Quoted text →
— Start —
Second session going great until I try to shift from 4th to 3rd, before turn 11, clutch feels weird and cannot make the down shift or get it into any gear, I coast off the track. I finally get it into 1st gear and go to the start line, where dumby me takes it out of gear. I pop the hood for Doug to take a peek, because i think the clutch cable has snapped. Its attached and feels properly adjusted. I push the car back to my spot.

What has been checked:

Clutch properly adjusted.
Shift linkage properly adjusted.
Trans fluid at proper level.
Clutch seems to work....put car in 5th gear and let off the clutch and the engine stalls.

What is weird and really pisses me off:
Got home and car shifted fine bringing it into the garage and off the tow dolly. Checked it over again tonight and found nothing wrong, ran around the block a few times NASCAR style and no problems.

Any ideas?

I don't really want to yank and disassemble the tranny, but I really cannot afford to go to the track and find out the car isn't going to run for me.

Thanks for any ideas!!!

Eric Parham
10-23-2003, 10:59 AM
1) Check that all bellhousing bolts are tight (and maybe also that all dowels are in place).

2) Check for a bent clutch pushrod.

3) If tranny is a worn-out pre-'84 2H, it could also be an internal slop/binding problem. I've never seen this problem with a newer '84-up (4k, 9A) box, though.

racer_tim
10-23-2003, 11:30 AM
Also, check for bent shift levers. I had that problem when I couldn't down shift a few years ago. Replaced everything with a rebuild kit, and the problem went away.



------------------
Tim Linerud
San Francisco Region SCCA
#95 GP Wabbit (Bent)
http://linerud.myvnc.com/racing/index.html

racerdrew43
10-23-2003, 01:57 PM
moliver,
I tend to be brutal on clutches and have had every problem in the book. 98 percent of the problems have stemmed from the clutch itself. installing a puck resolved many of the problems, but the pucks we use (Kennedy Engineering) don't have the springs in the center, so the flat steel spring on the pressure plate likes to pop away from the big rivet. Sorry to tell you, but I bet your going in. Good Luck

tschwenke
10-23-2003, 02:53 PM
What kindof fluid? Only happen when hot? If so the fluid might be incompatable with the syncros and you get nothing but slip and no grip, hence you will never sync the gear.

Broken pressure plate will feel the same, but should happen when cold as well. You will also usually hear grinding when going to Reverse becasue the input shaft is still spinning.

moliver
10-23-2003, 02:56 PM
Fluid is Redline MTL.

Seems to only happen when hot.

I have around 9 hours of track time on the trans without incident till last weekend, always running the MTL.

Shifts fine in reverse when cold.

Thanks for the comments guys....hopefully its just the clutch.

Mike

tschwenke
10-23-2003, 03:40 PM
We had this happen with Mobil 1 synthetic 4 years ago. We have only used redline MT90 since. No experience with any other fluids. We have had a broken pressure plate rivit that causes this. Check and make sure all the straps on the PP are tight.

Your clutch will have to be dragging to cause what you explain, save the external parts that others have suggested.
— End —
Stated task 1 →
Answer these questions about the clutch forum thread:
(a) Before which turn on the track did the downshift from 4th to 3rd fail?
(b) What transmission fluid does moliver say the car uses?
(c) Which fluid has tschwenke used exclusively since the trouble with Mobil 1 synthetic?

Dataset entries →
— Start —
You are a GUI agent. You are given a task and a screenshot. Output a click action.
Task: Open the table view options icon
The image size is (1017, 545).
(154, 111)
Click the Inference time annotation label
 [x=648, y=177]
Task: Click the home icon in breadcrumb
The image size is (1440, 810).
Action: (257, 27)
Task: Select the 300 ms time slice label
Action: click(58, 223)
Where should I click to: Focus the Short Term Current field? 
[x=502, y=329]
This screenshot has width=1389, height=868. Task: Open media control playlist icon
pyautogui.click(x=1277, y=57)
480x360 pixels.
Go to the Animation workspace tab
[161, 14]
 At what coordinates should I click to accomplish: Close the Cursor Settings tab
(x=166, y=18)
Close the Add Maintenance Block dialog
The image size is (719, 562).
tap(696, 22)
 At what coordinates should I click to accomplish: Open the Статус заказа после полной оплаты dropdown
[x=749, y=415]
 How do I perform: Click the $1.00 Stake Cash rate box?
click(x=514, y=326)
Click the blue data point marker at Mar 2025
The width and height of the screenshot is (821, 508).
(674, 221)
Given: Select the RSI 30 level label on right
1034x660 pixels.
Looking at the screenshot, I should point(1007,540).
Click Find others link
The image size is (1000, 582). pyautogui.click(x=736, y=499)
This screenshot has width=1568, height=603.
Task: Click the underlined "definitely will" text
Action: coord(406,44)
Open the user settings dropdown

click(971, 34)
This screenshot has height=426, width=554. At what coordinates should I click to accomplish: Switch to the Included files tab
— End —
Stated task 2 → In the rows, rename "icon" to "button" everywhere from the line containing "Task: Click the home icon in breadcrumb" down to the line containing "tap(696, 22)", and give back only those lines with nothing else changed.

Correct answer 1 →
(a) Turn 11
(b) Redline MTL
(c) Redline MT90

Correct answer 2 →
Task: Click the home button in breadcrumb
The image size is (1440, 810).
Action: (257, 27)
Task: Select the 300 ms time slice label
Action: click(58, 223)
Where should I click to: Focus the Short Term Current field? 
[x=502, y=329]
This screenshot has width=1389, height=868. Task: Open media control playlist button
pyautogui.click(x=1277, y=57)
480x360 pixels.
Go to the Animation workspace tab
[161, 14]
 At what coordinates should I click to accomplish: Close the Cursor Settings tab
(x=166, y=18)
Close the Add Maintenance Block dialog
The image size is (719, 562).
tap(696, 22)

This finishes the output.